Telling an empty binary file from a "full" one

M

Michel Rouzic

I have a binary file used to store the values of variables in order to
use them again. I easily know whether the file exists or not, but the
problem is, in case the program has been earlier interupted before it
could write the variables to the file, the file is gonna be empty, and
then it's gonna load a load of crap into variables, which i want to
avoid.

That file is always 36 bytes big (it contains 4 double-precision floats
and one integer) and i'd like to be able to test whether it is 36 bytes
long or not, but it seems like quite a big problem to get to do it in a
portable way.

I thought that using fseek and ftell could work if the end of file
could be told but i read that "Setting the file position indicator to
end-of-file, as with fseek(file, 0, SEEK_END), has undefined behavior
for a binary stream (because of possible trailing null characters)"

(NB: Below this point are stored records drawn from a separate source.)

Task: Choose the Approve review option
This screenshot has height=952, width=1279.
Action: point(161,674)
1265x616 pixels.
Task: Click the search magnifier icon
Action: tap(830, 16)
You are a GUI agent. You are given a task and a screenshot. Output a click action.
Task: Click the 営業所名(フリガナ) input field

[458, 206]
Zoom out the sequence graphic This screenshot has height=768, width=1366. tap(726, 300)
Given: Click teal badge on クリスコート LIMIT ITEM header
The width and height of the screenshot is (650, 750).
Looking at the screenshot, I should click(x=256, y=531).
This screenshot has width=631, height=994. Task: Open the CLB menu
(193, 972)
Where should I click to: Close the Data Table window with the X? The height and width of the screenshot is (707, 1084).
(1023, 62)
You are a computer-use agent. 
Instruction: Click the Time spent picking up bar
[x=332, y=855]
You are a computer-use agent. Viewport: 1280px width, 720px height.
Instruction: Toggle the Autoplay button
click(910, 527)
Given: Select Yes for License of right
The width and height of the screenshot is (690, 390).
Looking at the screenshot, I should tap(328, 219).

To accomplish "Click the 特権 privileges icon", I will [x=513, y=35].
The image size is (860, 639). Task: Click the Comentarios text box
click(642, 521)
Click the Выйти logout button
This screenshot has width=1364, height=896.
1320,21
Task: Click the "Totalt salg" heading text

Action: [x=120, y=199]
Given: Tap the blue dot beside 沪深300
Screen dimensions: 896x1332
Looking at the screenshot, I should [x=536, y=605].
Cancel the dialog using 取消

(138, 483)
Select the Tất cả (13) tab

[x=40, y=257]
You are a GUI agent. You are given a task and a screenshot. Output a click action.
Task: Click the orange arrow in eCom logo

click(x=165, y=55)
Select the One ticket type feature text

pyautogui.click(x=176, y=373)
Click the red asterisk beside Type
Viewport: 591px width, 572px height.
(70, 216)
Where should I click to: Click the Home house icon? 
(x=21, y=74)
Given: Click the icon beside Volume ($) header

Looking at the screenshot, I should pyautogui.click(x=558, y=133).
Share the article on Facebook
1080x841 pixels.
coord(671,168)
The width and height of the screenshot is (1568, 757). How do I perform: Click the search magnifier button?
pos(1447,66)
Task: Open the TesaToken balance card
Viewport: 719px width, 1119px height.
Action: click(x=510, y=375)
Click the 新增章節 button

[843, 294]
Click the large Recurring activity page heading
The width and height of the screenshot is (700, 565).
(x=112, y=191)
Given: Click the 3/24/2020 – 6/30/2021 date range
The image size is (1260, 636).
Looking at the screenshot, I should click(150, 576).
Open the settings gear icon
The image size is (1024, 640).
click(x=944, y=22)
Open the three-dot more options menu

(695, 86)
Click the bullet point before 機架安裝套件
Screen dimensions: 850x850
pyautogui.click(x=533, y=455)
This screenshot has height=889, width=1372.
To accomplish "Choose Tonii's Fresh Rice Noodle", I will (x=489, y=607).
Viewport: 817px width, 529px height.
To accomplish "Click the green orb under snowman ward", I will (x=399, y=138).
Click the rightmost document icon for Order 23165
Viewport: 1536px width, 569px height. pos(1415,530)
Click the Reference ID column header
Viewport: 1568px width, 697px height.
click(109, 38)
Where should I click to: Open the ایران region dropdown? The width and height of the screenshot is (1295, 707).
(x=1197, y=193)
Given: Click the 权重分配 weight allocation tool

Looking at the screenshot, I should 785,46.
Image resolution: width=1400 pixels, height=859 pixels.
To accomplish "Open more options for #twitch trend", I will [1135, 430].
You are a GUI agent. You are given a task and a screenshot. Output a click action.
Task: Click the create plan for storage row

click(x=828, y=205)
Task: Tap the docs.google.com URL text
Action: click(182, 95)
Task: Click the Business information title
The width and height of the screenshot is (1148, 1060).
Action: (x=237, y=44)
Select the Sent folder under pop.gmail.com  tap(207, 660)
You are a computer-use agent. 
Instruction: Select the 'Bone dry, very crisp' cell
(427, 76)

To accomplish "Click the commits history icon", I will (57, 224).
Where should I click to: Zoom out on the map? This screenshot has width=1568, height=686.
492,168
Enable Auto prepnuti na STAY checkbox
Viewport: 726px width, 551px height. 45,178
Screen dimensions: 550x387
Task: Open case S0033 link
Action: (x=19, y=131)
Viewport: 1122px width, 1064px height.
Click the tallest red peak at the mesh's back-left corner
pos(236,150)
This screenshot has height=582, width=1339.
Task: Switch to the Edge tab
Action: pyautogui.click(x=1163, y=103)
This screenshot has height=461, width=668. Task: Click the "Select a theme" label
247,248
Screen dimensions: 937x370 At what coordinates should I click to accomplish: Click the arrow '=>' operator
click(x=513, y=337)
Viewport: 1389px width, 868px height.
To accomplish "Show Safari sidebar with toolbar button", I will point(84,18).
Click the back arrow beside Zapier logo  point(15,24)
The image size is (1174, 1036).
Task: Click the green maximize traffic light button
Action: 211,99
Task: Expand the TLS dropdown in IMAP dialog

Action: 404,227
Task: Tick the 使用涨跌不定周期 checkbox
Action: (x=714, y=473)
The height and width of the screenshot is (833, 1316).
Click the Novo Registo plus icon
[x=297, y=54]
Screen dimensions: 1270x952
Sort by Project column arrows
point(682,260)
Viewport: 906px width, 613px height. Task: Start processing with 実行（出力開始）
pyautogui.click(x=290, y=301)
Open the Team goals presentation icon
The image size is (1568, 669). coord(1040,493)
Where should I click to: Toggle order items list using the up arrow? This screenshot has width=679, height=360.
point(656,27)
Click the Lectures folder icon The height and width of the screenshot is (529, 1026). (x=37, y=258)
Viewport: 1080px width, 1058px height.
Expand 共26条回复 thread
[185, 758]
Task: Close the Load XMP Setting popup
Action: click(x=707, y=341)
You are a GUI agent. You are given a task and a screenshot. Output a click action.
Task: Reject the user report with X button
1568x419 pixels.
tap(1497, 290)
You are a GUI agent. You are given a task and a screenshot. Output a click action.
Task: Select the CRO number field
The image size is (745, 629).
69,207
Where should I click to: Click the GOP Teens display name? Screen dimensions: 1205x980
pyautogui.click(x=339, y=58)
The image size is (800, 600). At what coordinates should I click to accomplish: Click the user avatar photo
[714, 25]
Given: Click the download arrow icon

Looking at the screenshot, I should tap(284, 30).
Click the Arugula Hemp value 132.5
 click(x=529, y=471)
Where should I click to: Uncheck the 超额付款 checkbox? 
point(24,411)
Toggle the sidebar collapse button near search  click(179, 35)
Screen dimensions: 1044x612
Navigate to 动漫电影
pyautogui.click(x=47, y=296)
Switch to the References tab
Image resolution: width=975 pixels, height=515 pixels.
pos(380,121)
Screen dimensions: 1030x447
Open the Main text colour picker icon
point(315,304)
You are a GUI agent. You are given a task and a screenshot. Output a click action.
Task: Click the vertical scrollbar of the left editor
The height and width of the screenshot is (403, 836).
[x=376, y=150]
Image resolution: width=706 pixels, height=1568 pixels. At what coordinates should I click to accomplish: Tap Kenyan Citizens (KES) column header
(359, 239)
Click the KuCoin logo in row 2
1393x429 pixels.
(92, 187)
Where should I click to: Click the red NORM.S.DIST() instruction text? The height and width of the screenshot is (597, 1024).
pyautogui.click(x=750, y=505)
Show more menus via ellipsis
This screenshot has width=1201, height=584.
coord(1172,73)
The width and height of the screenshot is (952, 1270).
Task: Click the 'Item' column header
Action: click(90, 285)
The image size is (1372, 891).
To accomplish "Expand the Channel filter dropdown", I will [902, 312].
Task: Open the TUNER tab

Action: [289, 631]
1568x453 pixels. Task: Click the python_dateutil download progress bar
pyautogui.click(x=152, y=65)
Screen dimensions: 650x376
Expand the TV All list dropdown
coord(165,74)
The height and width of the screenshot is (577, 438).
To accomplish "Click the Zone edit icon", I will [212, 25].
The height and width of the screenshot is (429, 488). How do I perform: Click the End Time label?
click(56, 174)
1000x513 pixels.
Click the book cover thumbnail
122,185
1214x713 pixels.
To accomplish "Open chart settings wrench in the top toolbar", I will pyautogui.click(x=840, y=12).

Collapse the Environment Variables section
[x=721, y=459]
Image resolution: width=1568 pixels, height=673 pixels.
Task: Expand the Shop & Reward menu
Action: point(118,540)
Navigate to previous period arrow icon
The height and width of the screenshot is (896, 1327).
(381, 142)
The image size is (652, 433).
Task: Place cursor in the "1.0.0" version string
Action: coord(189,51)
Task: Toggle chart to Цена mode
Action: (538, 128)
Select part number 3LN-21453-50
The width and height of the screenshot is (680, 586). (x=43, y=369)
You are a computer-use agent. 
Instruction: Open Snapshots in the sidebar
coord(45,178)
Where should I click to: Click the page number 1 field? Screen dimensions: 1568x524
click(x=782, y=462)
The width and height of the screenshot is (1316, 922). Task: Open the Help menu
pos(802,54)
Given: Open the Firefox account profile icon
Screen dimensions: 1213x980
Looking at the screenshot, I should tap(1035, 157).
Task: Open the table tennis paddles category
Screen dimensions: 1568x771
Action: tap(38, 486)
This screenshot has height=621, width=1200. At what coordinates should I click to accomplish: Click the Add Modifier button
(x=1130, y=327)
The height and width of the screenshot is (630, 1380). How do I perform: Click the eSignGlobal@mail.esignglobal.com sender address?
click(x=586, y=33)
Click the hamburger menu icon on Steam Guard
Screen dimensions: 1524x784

My file has lots of zero bytes in it, so I guess it means it can't tell
then end of file reliably, right? I'd just like to know how I can, in a
reliable and portable way, tell the size of my binary file, and if not,
tell whether my file is empty or not
 
W

Walter Roberson

I have a binary file used to store the values of variables in order to
use them again. I easily know whether the file exists or not, but the
problem is, in case the program has been earlier interupted before it
could write the variables to the file, the file is gonna be empty, and
then it's gonna load a load of crap into variables, which i want to
avoid.

In that case, your load routine is programmed without due regard
to the circumstances.

Each fread() or fgetc() or fscanf() that you perform returns a
status. If there is any serious chance that the file might not
be of the proper size, you should be testing those return statuses,
and taking appropriate steps if you do not get enough data.
That file is always 36 bytes big (it contains 4 double-precision floats
and one integer)

Probably the easiest portable well to tell if the file is the right
size would be to attempt to fread) 37 bytes, and see whether you were
handed fewer bytes (file truncated), 36 bytes (right size), or 37 bytes
(file is too long.)

I would, though, make the point that you have emphasized portability
for the test, but the size of double-precision floats is not certain
to be 8 bytes, and integers are not certain to be 4 bytes.
It also appears that you might not have left room for any flags
to indicate representation format and to indicate which "endian"
the data is in. Portably stiching together a double from a binary
number is no fun -- fixed point or printable text or XDR are easier
to deal with in that regard.
 
C

Christopher Benson-Manica

Michel Rouzic said:
That file is always 36 bytes big (it contains 4 double-precision floats
and one integer) and i'd like to be able to test whether it is 36 bytes
long or not, but it seems like quite a big problem to get to do it in a
portable way.

If you're assuming it will always be 36 bytes in size, you've already
left the realms of strict portability. Is there any particular reason
you're unable to simply store what sounds like a small amount of data
as text? It would make many things easier, in any case.
 
K

Kenneth Brody

Christopher said:
If you're assuming it will always be 36 bytes in size, you've already
left the realms of strict portability. Is there any particular reason
you're unable to simply store what sounds like a small amount of data
as text? It would make many things easier, in any case.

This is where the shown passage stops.